You say, “Hello” and I say, “How are you?” And then you “confess” to a terrible morning and we feel better that we got past “pleasantries.” But we didn’t talk about what caused you to get up this morning, forego more lucrative work and more pleasurable leisure to MAKE something.
Laura Winn Clark’s realistic oil paintings feature fellow artists in the creative act; they reveal the unseen: the psychological realities, the social relationships and struggles that impact their work. For some, there is a problem of physical space; for others, the problem is space in their day or mental space. Creation requires an effort to push back on responsibilities - family, work, norms – and to claim space for themselves. The paintings are about how the intrinsic motivations of an individual meet extrinsic pressures, inviting a dialogue about individual agency and social reality.
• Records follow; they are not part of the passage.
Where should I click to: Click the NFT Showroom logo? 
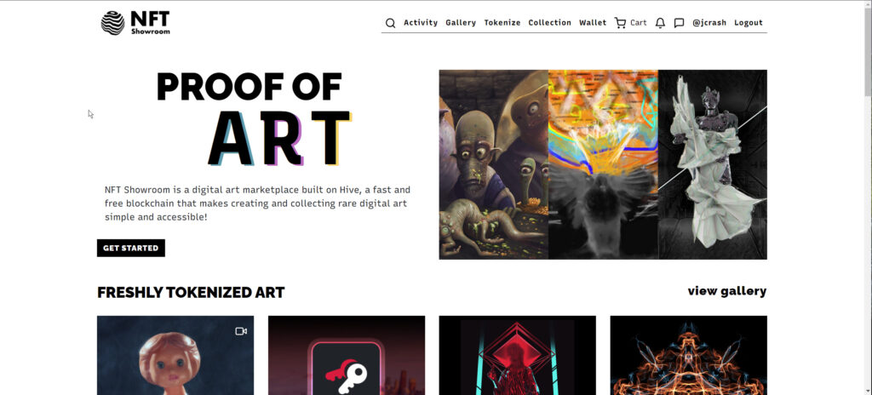pyautogui.click(x=135, y=23)
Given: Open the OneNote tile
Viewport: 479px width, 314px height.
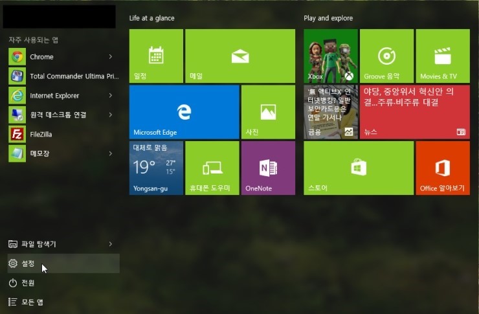Looking at the screenshot, I should [268, 168].
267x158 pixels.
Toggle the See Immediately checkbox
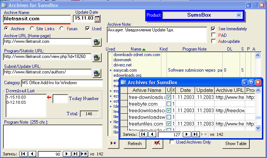click(213, 29)
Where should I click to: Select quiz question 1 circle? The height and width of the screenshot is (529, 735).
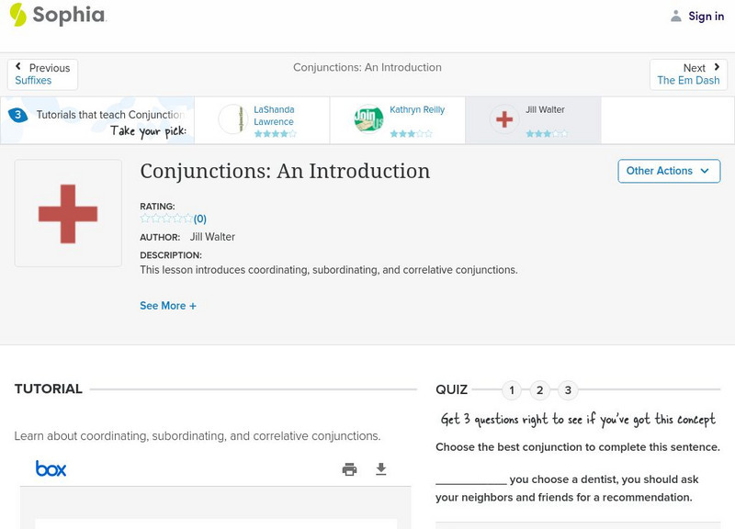tap(512, 390)

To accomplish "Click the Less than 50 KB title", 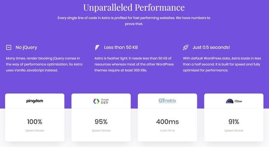I will pos(121,47).
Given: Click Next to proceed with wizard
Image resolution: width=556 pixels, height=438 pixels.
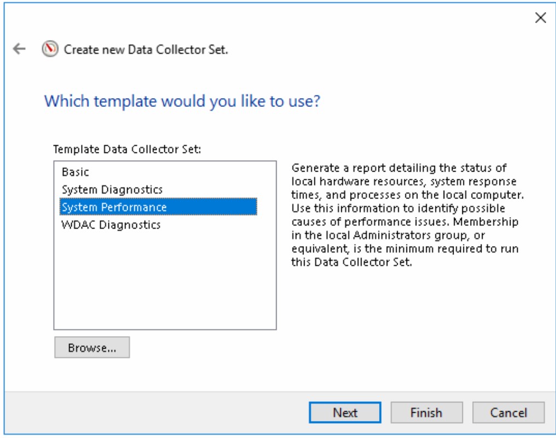Looking at the screenshot, I should click(344, 412).
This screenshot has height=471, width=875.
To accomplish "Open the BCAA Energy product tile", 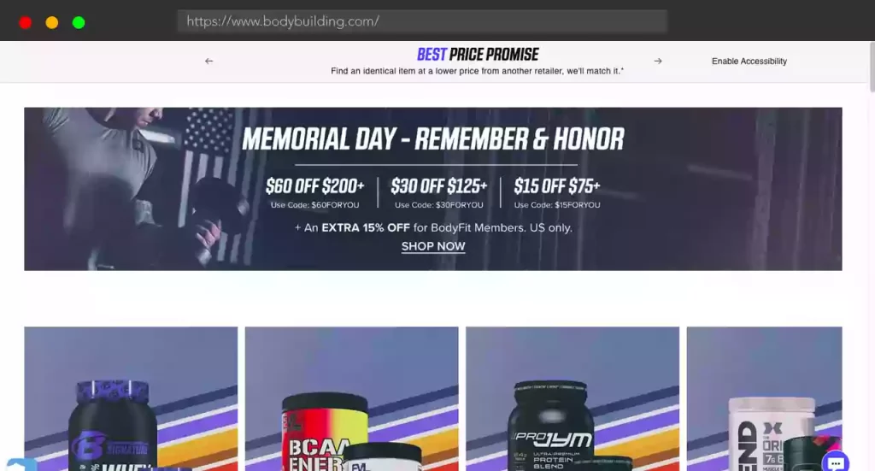I will (351, 398).
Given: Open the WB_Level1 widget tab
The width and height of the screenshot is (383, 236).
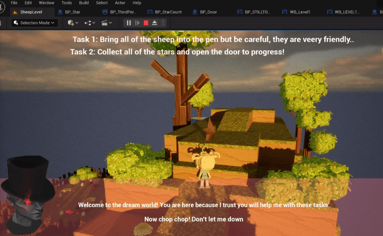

Entering each subject’s world through conversation, documentation and reflection, the process of painting becomes an opportunity to ask meaningful questions and unearth esoteric wisdom. Slow thinking and uncertainty are important. The themes are existential: commitment/shirking, isolation/connection, the tame and the feral. The specificity of each story motivates bold color and compositional juxtapositions. Some paintings, in their intimate scale, beckon the viewer close; others invite the viewer to become part of the painting and grapple with their complicity in the social order.
In another series, Clark renders urban backyards, where all – from the walls and patios to the trees and plants – are the result of generations of careful toil. Fascinated by the investment in these spaces and the complexities of how these spaces operate, the implicit subjects are the women who construct and curate them, the time they devote to it and the parallel care she takes in mythologizing their Sisyphean efforts.
Background
Laura Winn Clark is an American artist living and working in New York City. She received her BA from Princeton University in Architecture and Urban Planning, with her thesis assessing how artists and architects utilize light to manipulate space and circulation. She worked as a documentary field producer, was an artist in residence at Kunstraum, LLC in Brooklyn, NY and is a 2022 Mother Art Prize finalist.